### 練習問題
1. 新緑についての文章で、光の反射で輝いて見えるとされているものをすべて挙げてください。
2. 新緑についての文章を、最後の文の後から書き継いでください。

### 本文
^^^^
スタートを切れそうな力を、新緑からもらえる。

こもれびがまぶしくて、キレイで、
七色を全部集めた 白い光に癒される。


世界がモノクロに見える雨の日と対照的に
晴れの日は、瞳で確められるすべての色がひとつになって私に届く、白い光線。

葉っぱの緑も、青空と、夕焼けと それから川も…

みんな光の反射で 輝いて見える。



新しい世界に思い切って飛び込んだのも、
5月だった。

世界なんて大袈裟な言い方だけど、

アルバイトで接客業を経験するのは、私にとってすごく難関な挑戦だった。


ちょうど母の日が近くて カーネーションが、たくさん売れたっけ。

母に、鉢植えのカーネーションを買って家に帰ったけど すぐに枯れてしまった。


働けることが嬉しくて、店長がスタッフが
みんな優しくて 「生きてる」って体中で感じていた。

人とつながる 一番尊いことを教えてもらった。
^^^^
(説明に合う項目の位置を特定するための記録)
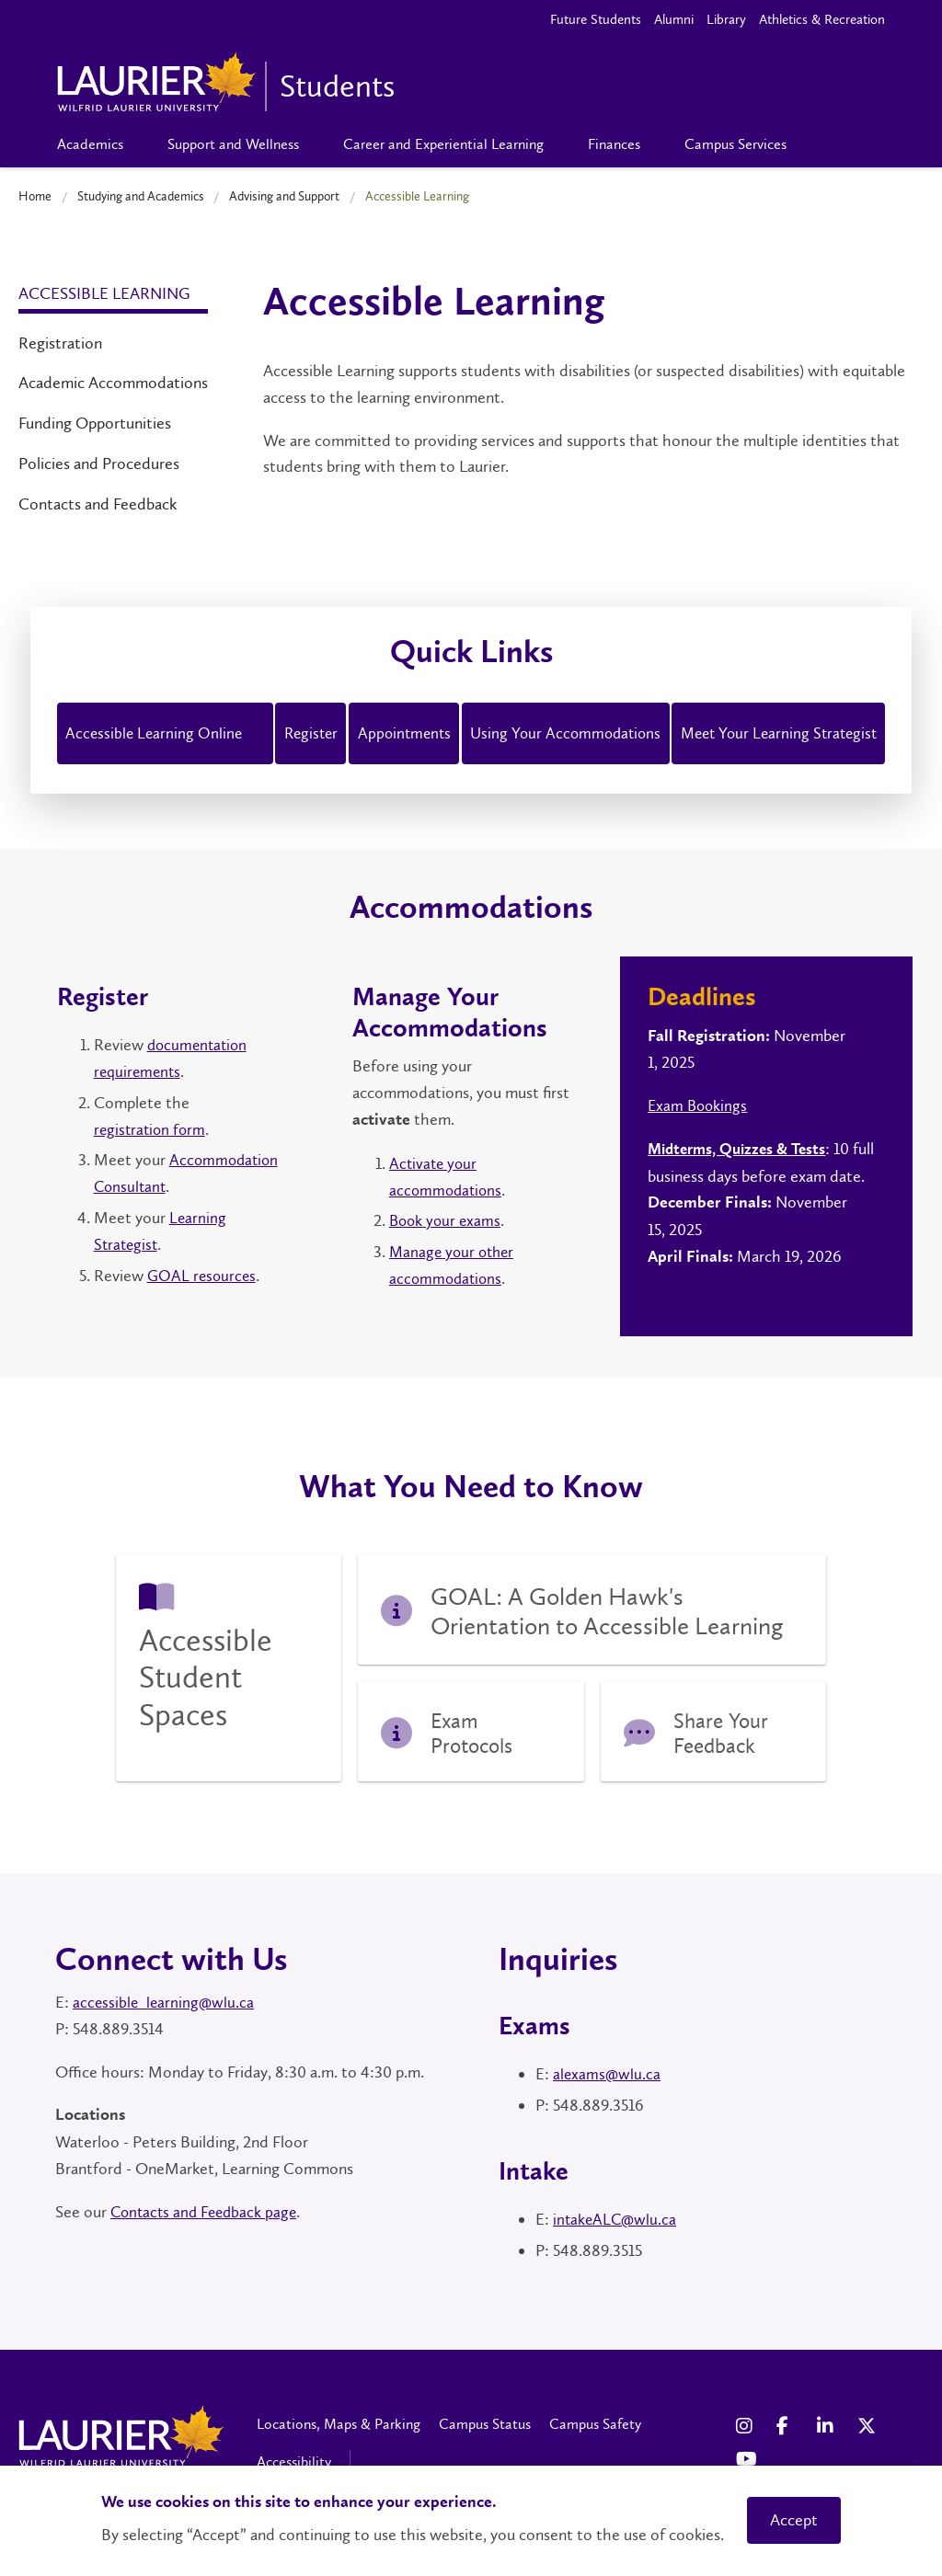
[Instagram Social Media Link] (747, 2422)
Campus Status (485, 2420)
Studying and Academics (140, 196)
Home (35, 196)
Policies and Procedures (98, 463)
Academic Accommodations (113, 382)
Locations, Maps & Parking (338, 2420)
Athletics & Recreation (822, 19)
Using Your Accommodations (579, 731)
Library (726, 19)
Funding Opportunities (94, 423)
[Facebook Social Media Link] (787, 2422)
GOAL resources (203, 1272)
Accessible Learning (104, 293)
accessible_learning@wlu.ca (165, 1998)
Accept (794, 2520)
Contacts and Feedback (97, 504)
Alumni (674, 19)
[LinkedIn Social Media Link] (828, 2422)
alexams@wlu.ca (607, 2070)
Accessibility (294, 2458)
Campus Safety (595, 2420)
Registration (60, 343)
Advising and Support (284, 196)
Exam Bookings (699, 1102)
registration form (152, 1126)
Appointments (412, 731)
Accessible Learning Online (168, 731)
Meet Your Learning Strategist (789, 731)
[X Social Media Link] (868, 2422)
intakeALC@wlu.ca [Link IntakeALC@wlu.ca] (616, 2215)
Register (311, 731)
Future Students (595, 19)
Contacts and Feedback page (207, 2208)
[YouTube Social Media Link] (747, 2455)
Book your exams (447, 1218)
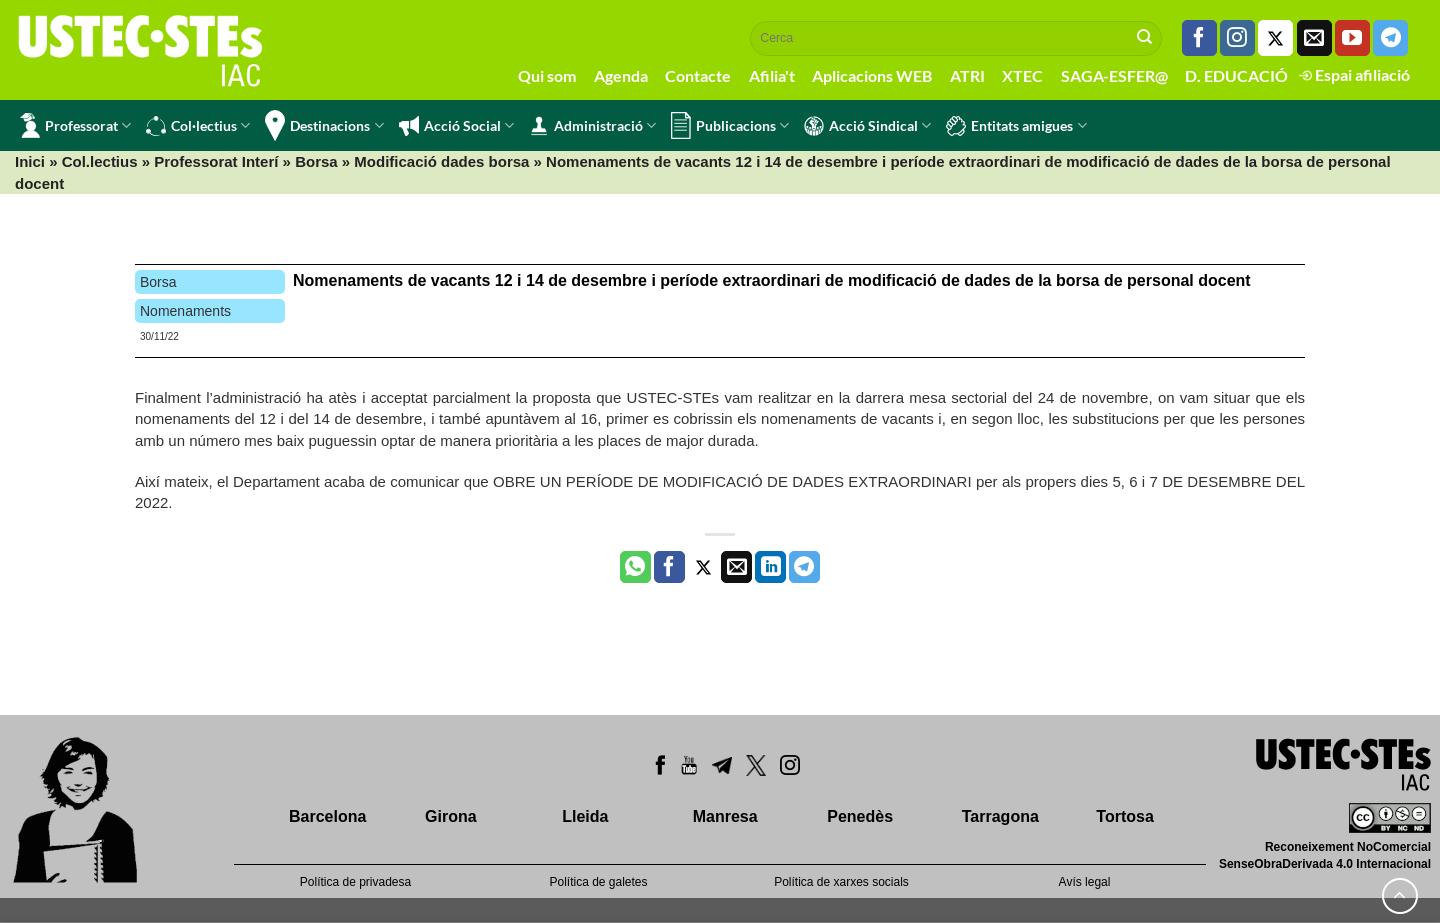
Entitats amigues (1016, 126)
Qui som (547, 75)
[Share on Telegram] (804, 567)
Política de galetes (598, 882)
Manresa (725, 816)
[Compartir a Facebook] (669, 567)
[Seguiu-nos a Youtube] (1352, 38)
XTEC (1022, 75)
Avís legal (1085, 882)
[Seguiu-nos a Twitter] (1275, 38)
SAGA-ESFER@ (1114, 75)
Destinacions (324, 125)
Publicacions (730, 125)
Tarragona (1000, 816)
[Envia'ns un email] (1314, 38)
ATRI (967, 75)
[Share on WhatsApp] (635, 567)
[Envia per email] (736, 567)
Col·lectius (198, 126)
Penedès (860, 816)
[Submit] (1145, 38)
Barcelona (327, 816)
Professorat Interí (216, 161)
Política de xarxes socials (841, 882)
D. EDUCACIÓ (1236, 75)
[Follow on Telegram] (1390, 38)
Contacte (698, 75)
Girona (451, 816)
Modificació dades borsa (441, 161)
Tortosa (1124, 816)
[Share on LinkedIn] (770, 567)
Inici (30, 161)
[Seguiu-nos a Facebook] (1199, 38)
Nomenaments (185, 311)
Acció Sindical (867, 126)
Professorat (75, 125)
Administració (592, 126)
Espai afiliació (1354, 74)
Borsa (316, 161)
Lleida (585, 816)
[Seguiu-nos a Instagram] (1237, 38)
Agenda (621, 75)
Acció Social (456, 126)
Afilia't (772, 75)
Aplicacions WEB (872, 75)
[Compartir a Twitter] (703, 567)
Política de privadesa (355, 882)
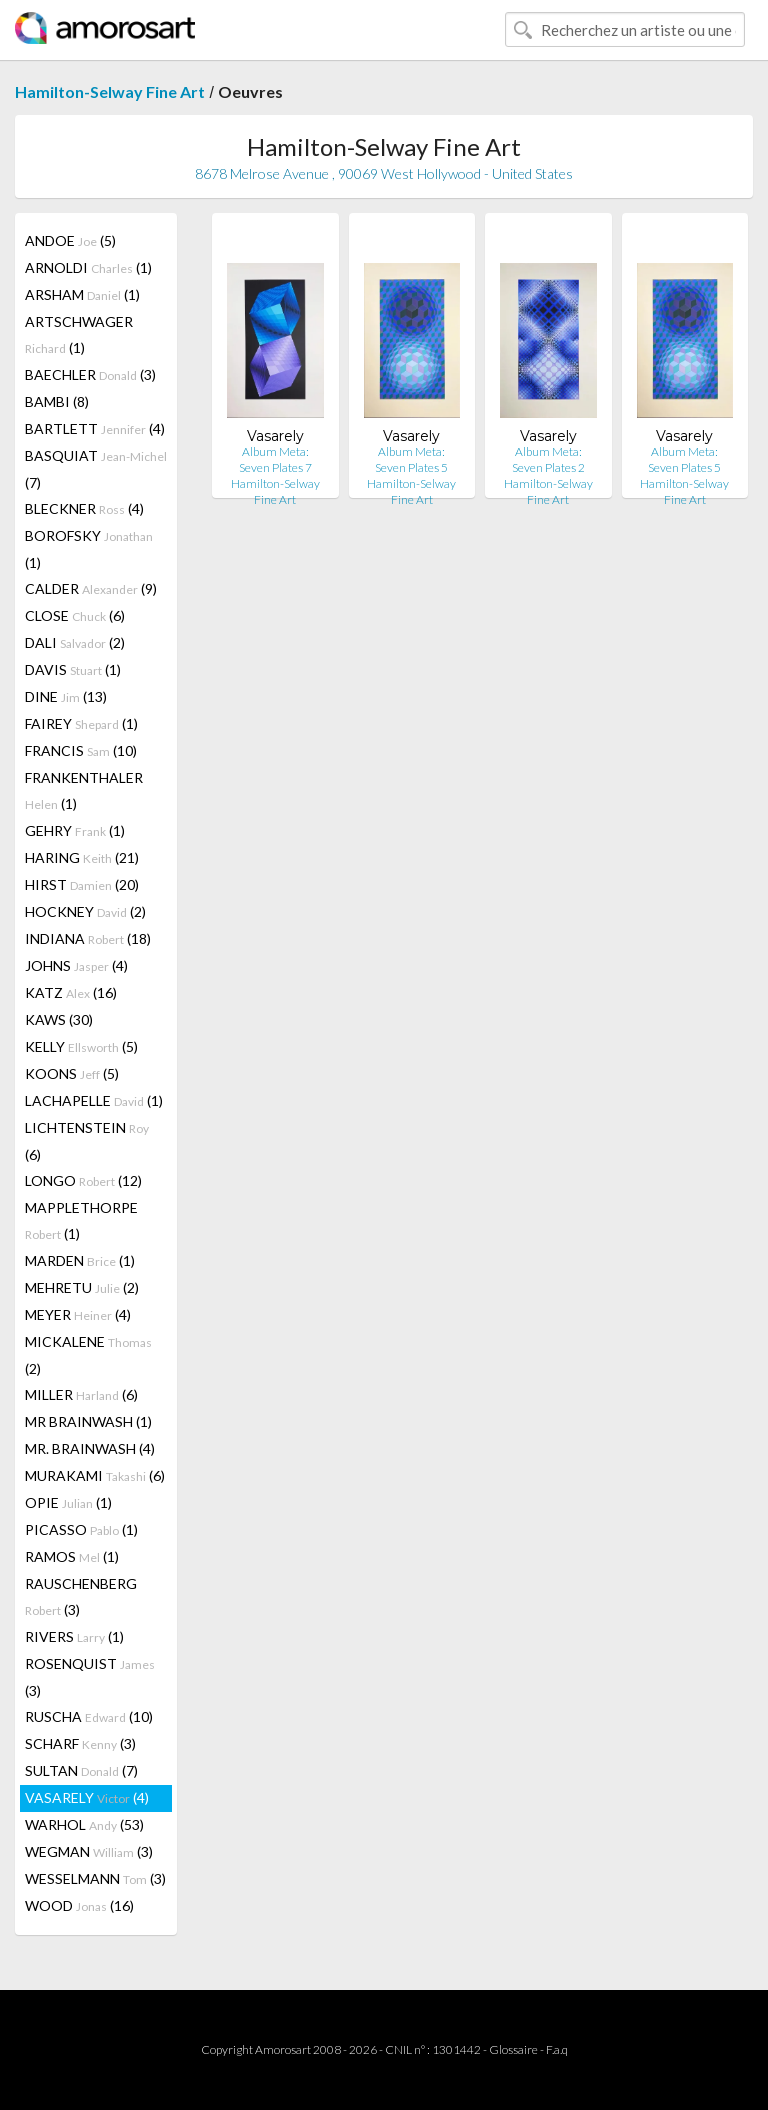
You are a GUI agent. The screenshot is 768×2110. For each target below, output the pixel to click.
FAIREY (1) (81, 723)
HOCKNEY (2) (85, 911)
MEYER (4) (78, 1314)
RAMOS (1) (72, 1556)
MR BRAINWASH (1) (88, 1421)
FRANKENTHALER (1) (84, 790)
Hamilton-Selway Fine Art (110, 91)
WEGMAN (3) (89, 1851)
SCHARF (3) (80, 1743)
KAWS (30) (59, 1019)
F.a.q (557, 2049)
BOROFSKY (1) (89, 549)
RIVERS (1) (74, 1636)
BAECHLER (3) (90, 374)
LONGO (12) (83, 1180)
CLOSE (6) (75, 615)
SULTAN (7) (81, 1770)
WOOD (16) (79, 1905)
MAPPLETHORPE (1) (81, 1220)
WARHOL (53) (84, 1824)
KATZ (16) (71, 992)
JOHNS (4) (76, 965)
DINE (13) (66, 696)
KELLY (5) (81, 1046)
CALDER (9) (91, 588)
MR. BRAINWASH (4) (90, 1448)
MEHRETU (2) (82, 1287)
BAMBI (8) (57, 401)
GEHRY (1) (75, 830)
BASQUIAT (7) (96, 469)
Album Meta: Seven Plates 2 (548, 459)
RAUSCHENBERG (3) (81, 1596)
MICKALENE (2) (88, 1355)
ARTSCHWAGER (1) (79, 334)
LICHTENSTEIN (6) (87, 1141)
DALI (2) (75, 642)
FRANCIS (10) (81, 750)
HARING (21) (82, 857)
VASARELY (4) (87, 1797)
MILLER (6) (81, 1394)
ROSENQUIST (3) (90, 1677)
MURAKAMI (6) (95, 1475)
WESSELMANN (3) (95, 1878)
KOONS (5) (72, 1073)
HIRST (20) (82, 884)
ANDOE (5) (70, 240)
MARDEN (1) (80, 1260)
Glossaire (513, 2049)
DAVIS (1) (73, 669)
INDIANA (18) (88, 938)
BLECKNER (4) (84, 508)
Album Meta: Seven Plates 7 (275, 459)
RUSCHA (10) (89, 1716)
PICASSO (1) (81, 1529)
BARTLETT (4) (95, 428)
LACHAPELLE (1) (94, 1100)
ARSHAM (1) (82, 294)
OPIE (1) (68, 1502)
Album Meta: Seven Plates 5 (411, 459)
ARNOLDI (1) (88, 267)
^^^^
### 解答
1. 葉っぱの緑、青空、夕焼け、川

2.
懐かしい。もう遠い過去になってしまったけど。


今日の夕飯は寒いからなべにするって
母に「鍋のつゆ」買ってきて、と 頼まれた。


コンビニにも100円ショップにも置いてなかった。
5月に鍋のつゆなんて 置いてるわけないじゃろい

って突っ込みを入れた。

家を出た時、ちょうどマジックアワーで
夕焼けが すごくキレイだった。

バイトしていた時、店長が

「夕日、きれいだね。 ロマン派なの」 って

冗談を言って、和ませてくれた。


鍋のつゆを探してるうちに日が暮れて暗くなり、あの店の照明が、
私が人生で1番多く見た看板に 明かりが付いて、

まっすぐ歩いて行った。

こわいな。やっぱり引き返そうか…

だけど 懐かしい思い出が 私を店へ引き寄せる。


入口の自動ドアが開いて 中に入ろうとした瞬間、


「いらっしゃいませー」

と、後ろから聞き覚えのある声が聞こえて来た。


とっさに 後ろを振り返ったけども、

視線を合わせるのが怖くて 声の主の顔を見られない。だけど確かに姿は、店長だった。


緊張したまま、広い店内を見て回って 5分くらい経過した。

自分でもよく分からない感情がわいてきて、泣きそうになる。

あの頃の私、どこにいっちゃたんだろう。


私を受け入れてくれたこの店。

お世話になったスタッフの人達。今の私の姿を
見られたくない、恥ずかしい。


こんなはずじゃなかったのに。


涙がこみ上げてくる。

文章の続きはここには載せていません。